Scores ESG : quelles questions se poser avant de les utiliser ?

Publié le 24 novembre 2023 à 12h20

Serge Darolles    Temps de lecture 4 minutes

Le récent séminaire du Club des techniques quantitatives de l’AFG, organisé sur le thème « Intelligence artificielle pour la finance durable : réalités et défis », en partenariat avec le programme FaIR de l’institut Louis Bachelier, a notamment permis aux chercheurs académiques et aux gérants d’actifs d’échanger leurs points de vue sur la place centrale prise par les scores ESG. Ces scores sont en effet aujourd’hui largement diffusés par les vendeurs de données financières, et on les retrouve au cœur des processus d’investissement mis en œuvre par les gérants d’actifs.

Au-delà des aspects commerciaux ou d’affichage, la recherche académique soulève naturellement un certain nombre de questions à leur sujet. Les résultats récents présentés lors de ce séminaire ont ouvert le débat et ont permis de donner un éclairage nouveau sur les pratiques des gérants d’actifs dans ce domaine.

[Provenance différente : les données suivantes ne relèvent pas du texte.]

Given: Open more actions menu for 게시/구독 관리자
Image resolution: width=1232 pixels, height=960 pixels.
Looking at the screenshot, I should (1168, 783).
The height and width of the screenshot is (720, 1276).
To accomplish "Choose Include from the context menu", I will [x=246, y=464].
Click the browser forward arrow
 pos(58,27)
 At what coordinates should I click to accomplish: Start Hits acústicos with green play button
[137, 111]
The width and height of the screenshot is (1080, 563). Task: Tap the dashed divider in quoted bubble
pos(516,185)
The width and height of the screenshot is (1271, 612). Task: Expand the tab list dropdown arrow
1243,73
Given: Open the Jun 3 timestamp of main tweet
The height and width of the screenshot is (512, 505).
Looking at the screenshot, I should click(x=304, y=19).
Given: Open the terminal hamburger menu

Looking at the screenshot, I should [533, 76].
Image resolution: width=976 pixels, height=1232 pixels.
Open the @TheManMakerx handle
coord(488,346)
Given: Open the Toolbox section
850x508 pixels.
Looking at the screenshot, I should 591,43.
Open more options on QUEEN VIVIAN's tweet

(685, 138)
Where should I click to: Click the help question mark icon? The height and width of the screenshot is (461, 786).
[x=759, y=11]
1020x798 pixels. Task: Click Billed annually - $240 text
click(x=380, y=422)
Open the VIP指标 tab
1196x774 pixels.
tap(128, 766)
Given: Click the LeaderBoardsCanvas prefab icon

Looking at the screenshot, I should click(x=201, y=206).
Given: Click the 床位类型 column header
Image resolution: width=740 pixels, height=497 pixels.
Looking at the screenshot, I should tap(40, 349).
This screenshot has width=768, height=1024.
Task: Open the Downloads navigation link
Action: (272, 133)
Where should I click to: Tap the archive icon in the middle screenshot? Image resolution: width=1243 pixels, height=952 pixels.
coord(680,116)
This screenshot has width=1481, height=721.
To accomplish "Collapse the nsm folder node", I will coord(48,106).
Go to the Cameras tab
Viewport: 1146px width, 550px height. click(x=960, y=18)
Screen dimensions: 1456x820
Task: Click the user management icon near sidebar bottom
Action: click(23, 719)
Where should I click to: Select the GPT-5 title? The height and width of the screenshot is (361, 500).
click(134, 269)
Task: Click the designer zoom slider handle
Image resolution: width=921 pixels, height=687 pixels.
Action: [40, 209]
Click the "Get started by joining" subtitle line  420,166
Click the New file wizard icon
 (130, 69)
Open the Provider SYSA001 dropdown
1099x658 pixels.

Vu la place prise par les scores ESG dans les processus d’investissement, il est légitime de questionner leur apport. Ces scores reflètent en théorie une information extra-financière non prise en compte par ailleurs dans le processus d’investissement. Mais est-ce vraiment le cas ? Les promoteurs de ces scores donnent généralement accès à deux types d’information : les scores finaux d’une part, et les données brutes qui ont servi à les calculer d’autre part. Il est en revanche beaucoup plus difficile d’accéder à la formule de calcul proprement dite, ou de savoir si la méthode de calcul est purement systématique, ou si au contraire elle laisse une part importante à l’analyse qualitative. Il est cependant possible de partir des scores publiés et d’utiliser des techniques d’intelligence artificielle afin de séparer dans ces scores une composante prévisible (celle qu’il est possible de reconstruire à partir des données brutes), et une composante non prévisible (celle qui matérialise l’intervention de l’analyste dans le calcul des scores). Une fois cette seconde partie isolée, rien ne nous empêche de rechercher quelle information alternative permet de l’expliquer. Sans grande surprise, les travaux académiques montrent que cette composante imprévisible est fortement liée à l’analyse financière classique. Ainsi, il semblerait qu’une partie significative des scores ESG ne reflète pas une information non financière, mais bien une information financière, déjà prise en compte par ailleurs dans les processus d’investissement.

Ce premier résultat peut être rapproché d’une tendance forte observée ces dernières années dans le monde des agences de notation extra-financière – le rachat des agences indépendantes par les leaders de l’information financière. Vigeo-Eiris est une illustration de ce phénomène. L’agence a effectivement été rachetée en 2019 par Moody’s, sans que le système de notation n’évolue. On pourrait donc s’attendre à ne pas observer de changement significatif dans les rapports produits par l’agence. Cette date de rachat peut servir de référence à une étude d’événement simple, à même de valider ou non cette intuition. Il suffit pour cela d’utiliser d’autres techniques d’intelligence artificielle pour quantifier le degré de financiarisation des rapports écrits par Vigeo-Eiris, avant et après le rachat par Moody’s. On observe alors que ce degré augmente à la suite du rachat, sans raison particulière puisque la méthodologie employée reste inchangée. Par contre, le simple fait d’être racheté par un grand acteur de l’information financière entraîne la financiarisation d’une notation à la base exclusivement extra-financière. Ce résultat doit évidemment être validé par un ensemble d’études complémentaires afin d’exclure des causes du phénomène observé les évolutions de la réglementation. Mais il donne une direction claire des évolutions observées dans le domaine.

La place de plus en plus importante des scores ESG nous pousse alors à élaborer deux scénarios prospectifs bien différents. Le premier décrirait une place croissante des critères extra-financiers dans les processus d’investissement, et finalement une finance plus verte et plus durable. Le second dépeindrait une financiarisation de l’analyse extra-financière, avec différentes sources d’information toutes uniquement influencées par le financier. Prendre en compte une information extra-financière dans les processus d’investissement ne changerait alors pas fondamentalement les choses, et l’on arriverait au final à un statu quo, c’est-à-dire à une finance qui s’afficherait plus verte, mais qui serait à l’image de celle d’aujourd’hui. Les premiers résultats énoncés plus haut font plutôt pencher la balance en faveur du second scénario.

Serge Darolles Professeur ,  Université Paris-Dauphine

Serge Darolles est professeur à l’Université Paris-Dauphine.